Au début du mois d'octobre, une chaîne Telegram affilié à Wagner avait déjà annoncé que Pavel Prigojine avait pris le "commandement" du groupe paramilitaire. Une chaîne qui détaillait également la création "d'une unité de combat autonome" de Wagner au sein de la Rosgvardia, avec la possibilité de garder nom et symboles.

Un soldat de Wagner se recueille devant le mémorial informel d'Evguéni Prigojine, à proximité du PMC Wagner Centre situé à Saint-Pétersbourg. [Keystone - Anton Matrosov]
Un soldat de Wagner se recueille devant le mémorial informel d'Evguéni Prigojine, à proximité du PMC Wagner Centre situé à Saint-Pétersbourg. [Keystone - Anton Matrosov]

A 25 ans seulement, le fils d'Evguéni Prigojine, peu connu, est surtout utilisé comme un symbole, selon des spécialistes, pour qui il apparaît improbable qu'il ait un jour l'autonomie dont bénéficiait son père.

"Pour moi, il est clair que les autorités utilisent le nom de famille de Pavel pour attirer les combattants. Il n’a pas l’autorité pour diriger quoi que ce soit de manière indépendante", résume auprès du Guardian Marat Gabidullin, ancien membre de la milice Wagner réfugié en France.

"L’État va désormais chercher à recruter ces combattants en s’appropriant la marque Wagner. Mais derrière cette bannière, il n’y a plus de structure organisée.

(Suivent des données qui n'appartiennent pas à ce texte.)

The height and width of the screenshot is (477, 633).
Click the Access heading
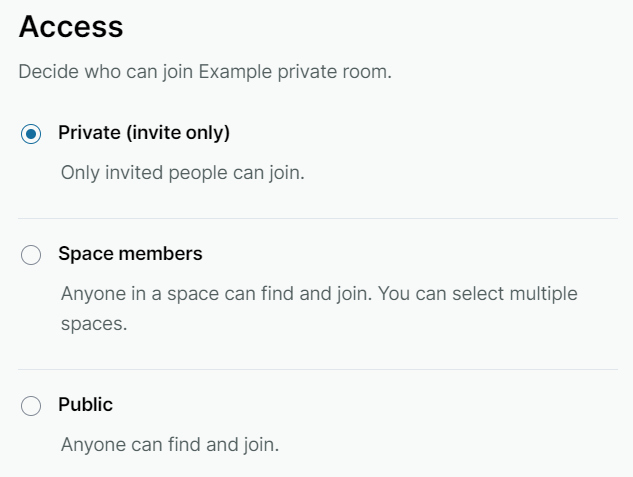click(71, 27)
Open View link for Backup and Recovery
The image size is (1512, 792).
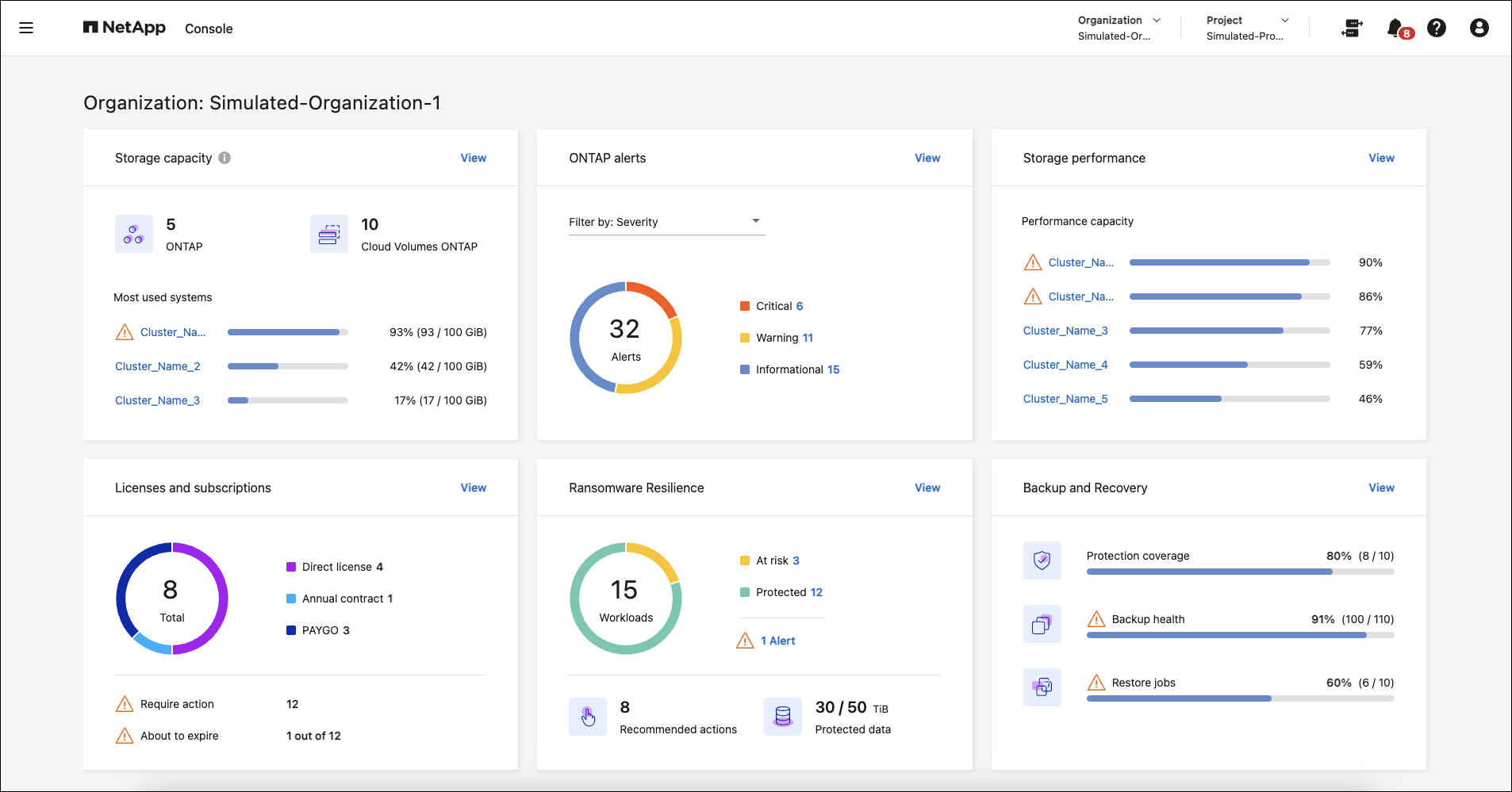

Wagner en tant qu’entité indépendante a cessé d’exister après la mort de Prigojine (...) aucun commandant supérieur de Wagner ne sera jamais plus autorisé à diriger une brigade après la mutinerie", estime de son côté Denis Korotkov, l'un des premiers journalistes d'investigation à avoir enquêté sur Wagner.

D'un point de vue militaire, Wagner ne devrait donc plus, sauf dans le cas d'une restructuration majeure, être "une menace militaire sérieuse pour l'Ukraine", estime enfin l'Institut pour l'étude de la guerre.